UNHCR field agents had yet to gain access to border areas

With Rohingya refugees still streaming across the swampy border into Bangladesh, one hospital was struggling Monday to treat dozens of men who had arrived with broken bones, bullet wounds and horrific stories of death.

Already, some 73,000 Rohingya Muslims have entered Bangladesh in fleeing violence in western Myanmar, which erupted Aug. 25. The refugees have filled three existing refugee camps set up in the 1990s, aid workers say. Thousands more were sheltering wherever they could find space.

"We have heard reports of people cordoned off in the area" near the border, said UNHCR spokeswoman Vivian Tan. "We have also heard reports that at some border points, controls have been relaxed."

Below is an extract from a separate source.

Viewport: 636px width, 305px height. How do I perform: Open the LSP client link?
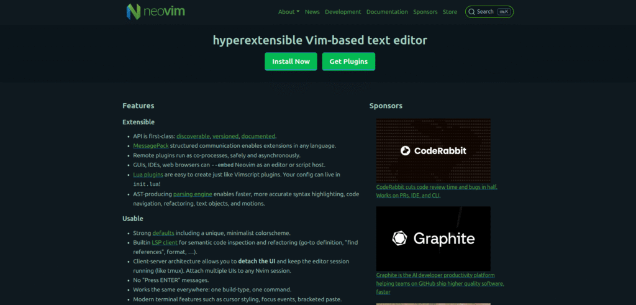(x=166, y=242)
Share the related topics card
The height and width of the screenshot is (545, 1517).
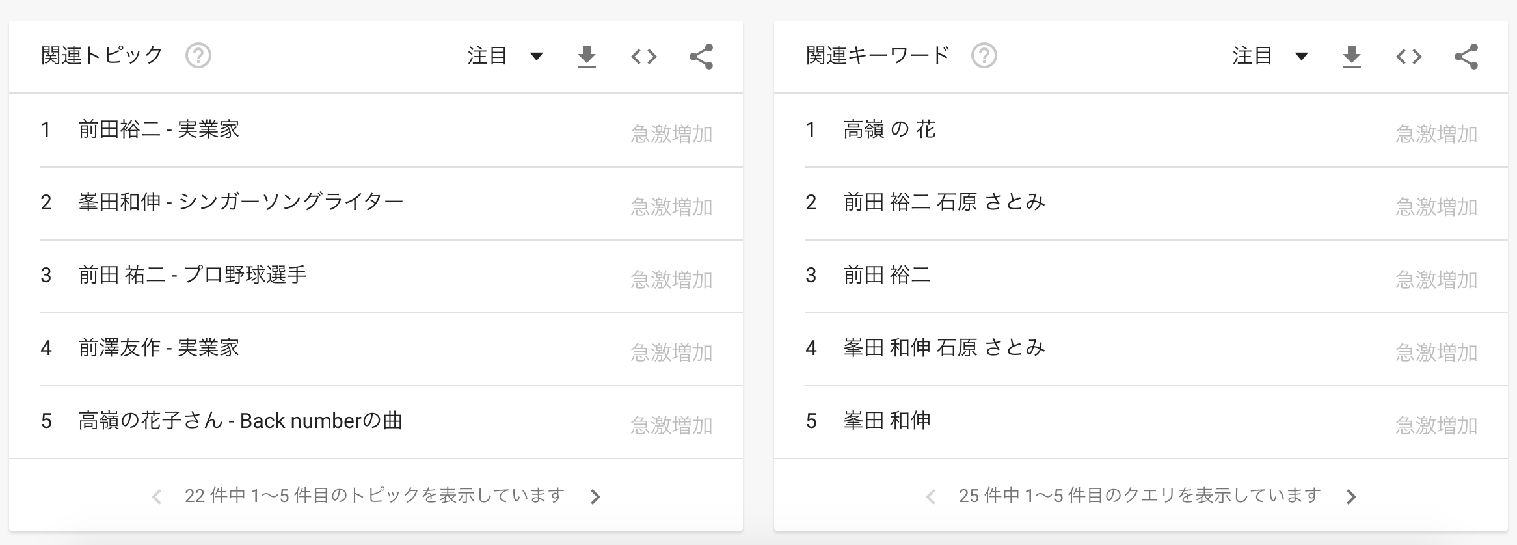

UNHCR field agents had yet to gain access to border areas to fully assess the situation, but aid workers said many refugees needed medical attention for respiratory diseases, infections and malnutrition.

On Monday, a clutch of refugees carrying nothing but bed sheets and personal documents in plastic bags were squatting in the open behind the Cox's Bazar Sadar Hospital, about two hours from the nearest border point.

Inside, the hospital said it had treated 31 men who arrived "distressed and afraid" with broken bones and bullet wounds, mostly to their limbs, according to the resident medical officer Dr. Shaheen Abdur Rahman Choudhury.

"They were fired upon; their homes were set on fire; they were forced to run. These are the common descriptions they give us," Choudhury said.

The hospital, already "hugely overburdened," was expecting to receive many more wounded refugees," he said. "What we are seeing is the tip of the iceberg."

Bangladesh police say dozens of Rohingya have died attempting to cross the river separating the two countries.